Thursday, September 3, 2009

A tour through hybrid column/row-oriented DBMS schemes

There has been a lot of talk recently about hybrid column-store/row-store database systems. This is likely due to many announcements along these lines in the past month, such as Vertica’s recent 3.5 release which contained FlexStore, Oracle’s recent revelation that Oracle Database 11g Release 2 uses column-oriented storage for the purposes of superior compression, and VectoreWise’s recent decloaking that also announced an optional hybrid storage layer. Furthermore, analysts like Curt Monash and Philip Howard are predicting further development in this space (see here and here).

It’s surprising to me that it has taken this long before we started seeing commercially available implementations of hybrid systems. The research community has been publishing papers on hybrid systems for decades, with straightforward proposals that could easily be implemented in commercial systems starting to be published 8 years ago.

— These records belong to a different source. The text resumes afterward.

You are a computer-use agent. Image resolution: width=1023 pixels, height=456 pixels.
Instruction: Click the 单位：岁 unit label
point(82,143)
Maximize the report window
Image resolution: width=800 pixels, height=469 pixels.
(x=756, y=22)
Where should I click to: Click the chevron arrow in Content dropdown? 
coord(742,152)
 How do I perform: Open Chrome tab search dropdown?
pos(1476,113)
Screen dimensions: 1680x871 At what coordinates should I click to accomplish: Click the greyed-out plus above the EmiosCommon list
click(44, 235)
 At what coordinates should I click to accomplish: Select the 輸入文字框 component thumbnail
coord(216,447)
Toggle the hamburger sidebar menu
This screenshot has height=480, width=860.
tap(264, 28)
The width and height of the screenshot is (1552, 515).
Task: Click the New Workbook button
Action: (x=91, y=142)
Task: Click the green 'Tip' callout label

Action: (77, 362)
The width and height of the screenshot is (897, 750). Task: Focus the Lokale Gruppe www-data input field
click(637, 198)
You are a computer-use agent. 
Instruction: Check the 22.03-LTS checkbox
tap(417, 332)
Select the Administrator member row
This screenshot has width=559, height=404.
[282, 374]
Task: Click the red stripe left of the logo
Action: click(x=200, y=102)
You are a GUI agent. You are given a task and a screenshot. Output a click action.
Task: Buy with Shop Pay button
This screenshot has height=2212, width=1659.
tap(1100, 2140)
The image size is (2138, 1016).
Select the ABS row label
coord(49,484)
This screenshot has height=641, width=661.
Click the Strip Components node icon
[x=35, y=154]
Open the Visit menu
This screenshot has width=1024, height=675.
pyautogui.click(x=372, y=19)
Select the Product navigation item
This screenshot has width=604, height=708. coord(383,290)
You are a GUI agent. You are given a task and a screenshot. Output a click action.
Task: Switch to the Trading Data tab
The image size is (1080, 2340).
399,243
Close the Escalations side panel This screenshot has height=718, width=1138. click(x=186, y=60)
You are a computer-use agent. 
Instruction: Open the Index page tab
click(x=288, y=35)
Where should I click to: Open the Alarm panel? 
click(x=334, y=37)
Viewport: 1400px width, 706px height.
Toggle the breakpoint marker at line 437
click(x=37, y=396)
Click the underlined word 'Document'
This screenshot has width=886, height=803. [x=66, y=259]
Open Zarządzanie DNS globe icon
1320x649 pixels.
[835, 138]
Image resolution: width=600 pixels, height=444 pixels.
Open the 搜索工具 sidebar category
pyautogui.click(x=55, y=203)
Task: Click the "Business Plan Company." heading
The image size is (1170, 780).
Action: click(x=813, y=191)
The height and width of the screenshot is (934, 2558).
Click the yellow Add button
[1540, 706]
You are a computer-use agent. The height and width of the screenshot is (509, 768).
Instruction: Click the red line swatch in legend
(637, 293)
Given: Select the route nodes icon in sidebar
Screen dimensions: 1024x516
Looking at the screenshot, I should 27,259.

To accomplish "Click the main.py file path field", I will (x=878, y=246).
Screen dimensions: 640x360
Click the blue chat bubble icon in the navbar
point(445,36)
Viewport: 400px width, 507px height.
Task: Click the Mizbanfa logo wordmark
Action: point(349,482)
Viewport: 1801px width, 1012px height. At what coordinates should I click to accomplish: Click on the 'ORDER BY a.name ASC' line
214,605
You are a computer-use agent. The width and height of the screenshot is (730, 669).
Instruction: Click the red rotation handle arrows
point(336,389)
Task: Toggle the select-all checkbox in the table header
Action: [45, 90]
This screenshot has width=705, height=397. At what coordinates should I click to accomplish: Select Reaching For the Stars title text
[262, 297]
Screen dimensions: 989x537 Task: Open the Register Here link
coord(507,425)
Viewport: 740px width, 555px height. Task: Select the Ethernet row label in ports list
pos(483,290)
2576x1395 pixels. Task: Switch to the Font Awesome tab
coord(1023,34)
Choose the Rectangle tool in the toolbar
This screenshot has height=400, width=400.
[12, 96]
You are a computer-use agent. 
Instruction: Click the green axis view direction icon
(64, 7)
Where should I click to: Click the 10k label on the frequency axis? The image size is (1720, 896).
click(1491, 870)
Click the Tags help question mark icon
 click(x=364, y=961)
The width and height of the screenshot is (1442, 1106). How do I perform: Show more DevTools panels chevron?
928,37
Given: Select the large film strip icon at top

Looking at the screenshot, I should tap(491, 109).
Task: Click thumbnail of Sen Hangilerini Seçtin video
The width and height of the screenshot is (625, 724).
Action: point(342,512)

Different approaches to building hybrid systems yield very different performance properties and solve different sets of problems. Thus, as more hybrid systems become commercially available, and as more companies consider developing their own hybrid system, it is important that people understand the different tradeoffs involved between the various hybrid schemes. My goal in this post is to educate people who are not part of the SIGMOD/VLDB research community about three well-known approaches to building hybrid systems taken by different research efforts, and give pointers to research papers where the reader can find out more detail. Each approach has its own set of advantages and disadvantages and I will try to list both sides of the tradeoff in each case. The goal of this post is not to say that one type of hybrid scheme is better than another --- each scheme can be a good fit in the right situation.

Approach 1: PAX

The PAX scheme was published in 2001 in the VLDB paper “Weaving Relations for Cache Performance” by Natassa Ailamaki, David DeWitt, Mark Hill, and Marios Skounakis. The basic idea is the following: instead of storing data row-by-row within a disk block, store it column-by column. This is different than a “pure” column store, which stores each column in entirely separate disk blocks. The key difference is that if you had a table with 10 attributes, then in a “pure” column store, data from each original tuple is spread across 10 different disk blocks, whereas in PAX, all data for each tuple can be found in a single disk block. Since a disk block is the minimum granularity with which data can be read off of disk, in PAX, even if a query only accesses only 1 out of the 10 columns, it is impossible to read only this single column off of disk, since each disk block contains data for all 10 attributes of the table.

To understand why this is a good idea, some context is necessary. At the time the paper was written, column-stores (called the “DSM model” in the paper) had made very limited impact on the commercial landscape (there was Sybase IQ, but it was very much a niche product at the time). It was widely believed that the reason why the DSM model had failed to take off was due to the high tuple reconstruction costs.

Let’s say a query accessed three out of ten columns from a table and required some operator (like an aggregation) that required each of these three columns to be scanned fully. A row-store would have to do a complete table scan, wasting some I/O reading the 7 irrelevant columns in addition to the 3 relevant ones. But at least it would read the whole table sequentially. The column-store would only have to read the 3 relevant columns, but would have to seek back and forth between the 3 columns, doing tuple reconstruction. In 2001, servers had nowhere near the memory capacities they have today, so extensive prefetching was not an option (i.e., instead of reading one block from column 1 and then one block from column 2 and then one block from column 3 and then the next block from column 1, etc., prefetching allows you to read n blocks from column 1 and then n blocks from column 2, etc, allowing the seek cost to be amortized over a large amount of sequential reads, but you need enough memory to keep n blocks from each column in memory at once). Given how expensive seek costs are relative to sequential access, it is no accident column-stores didn’t take off until system memories increased to recent levels to allow for significant prefetching. (Research on late materialization to delay tuple reconstruction until the end of the query when fewer tuples need to be materialized also helped).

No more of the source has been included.